Agile is easy, the hard problem is re-engineering the enterprise while lacking skills & capabilities

Full slides: Enabling agility at scale for the heavily regulated

Bringing Continuous Delivery to the next level

Obviously CODE was a lot about Continuous Delivery and beyond the core principles, a couple of talks focused on the areas that remain left behind.

Treating the database changes like application changes

One of these is the database concerns in a CI/CD pipeline. Tom Austin (Redgate Software) noted that the database is very often the bottleneck in the pipeline: changes without database migration get through much faster than ones requiring manual intervention. This manual work is not only problematic for speed but for stability as well, as databases can drift if changes aren’t automated.

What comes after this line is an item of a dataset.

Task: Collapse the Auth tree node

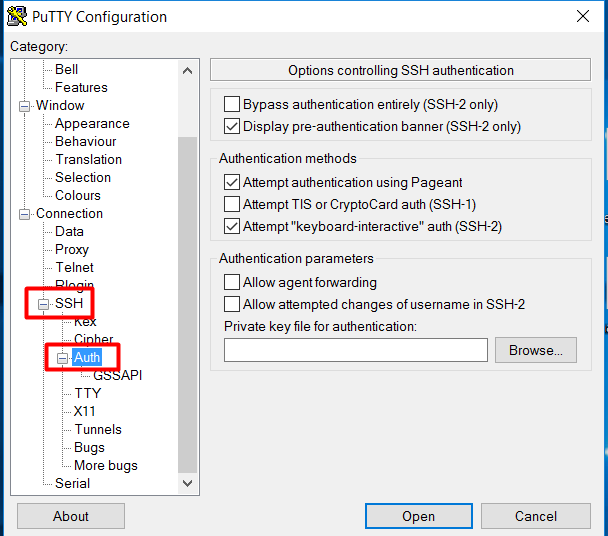Action: pyautogui.click(x=62, y=358)
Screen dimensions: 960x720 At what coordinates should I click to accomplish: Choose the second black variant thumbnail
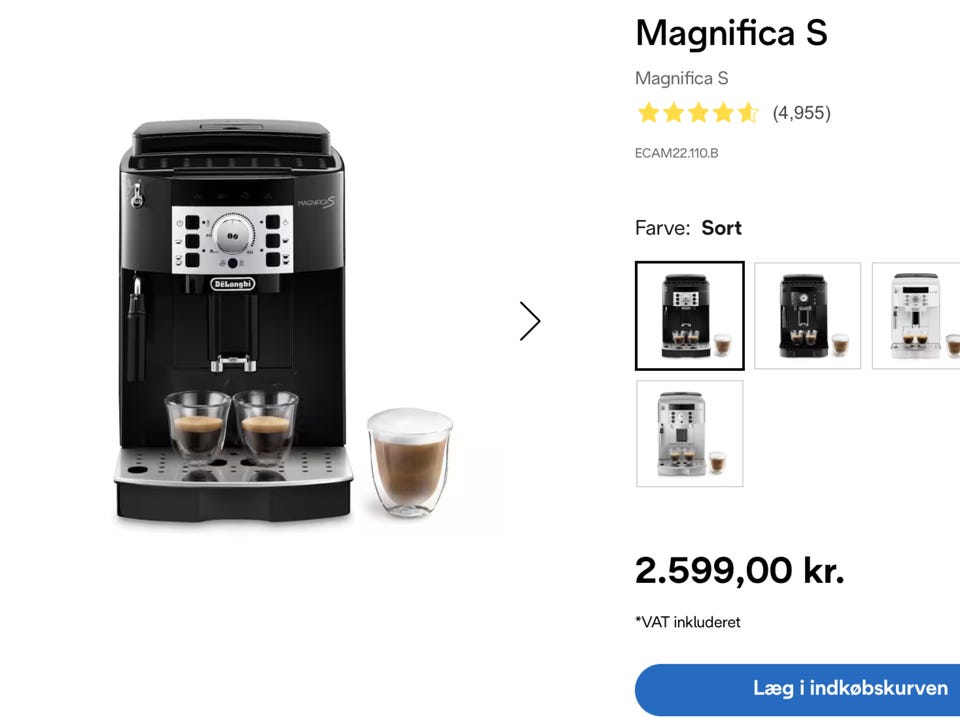[808, 316]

By considering database changes the same as application changes, Tom explained that it’s possible to apply the same CI/CD practices to them:

  • Version control DB changes
  • DB changes are made in dev and promoted to higher environments
  • DB changes are automated through the pipeline (no more manual scripts)
  • DB performance is monitored is all environments to pinpoint issues and correlate with changes

Full slides: Moving from application automation to true DevOps by including the database

The place of security in the CI/CD Pipeline

Another aspect that tend to be left behind is security. In the light of recent data-breaches and numerous vulnerabilities, Ryan Sheldrake (Sonatype) highlighted that most security issues are caused by dependencies. Without proper control or validation on third-party components, it’s impossible to prevent the introduction of vulnerabilities and to know if new vulnerabilities were discovered.

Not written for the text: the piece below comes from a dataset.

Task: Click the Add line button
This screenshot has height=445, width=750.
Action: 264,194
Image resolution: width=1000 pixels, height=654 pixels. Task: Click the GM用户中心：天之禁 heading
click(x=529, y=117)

Some traditional approaches might prevent the download of a bad component, but this is not enough. As Ryan explained, introducing automated checks and policies in all steps of the pipeline can greatly help catch vulnerable components early and know when patching is needed. Making this information available to developers as early and clearly as possible is also key to success, with different kind of feedbacks:

  • IDE plugins during development
  • Clear and actionable information on builds rejecting vulnerabilities
  • List of components in use in production, monitoring what needs patching

Full slides: DevSecOps - Security at the speed of Development

Thanks!

I would like to thank Praqma for having given me the opportunity to speak at CODE Stockholm (I gave a similar talk as at RebelCon: Increasing the visibility of distributed systems in production). It was a couple of days rich in learnings and conversations… and it was also a great excuse to visit beautiful Stockholm!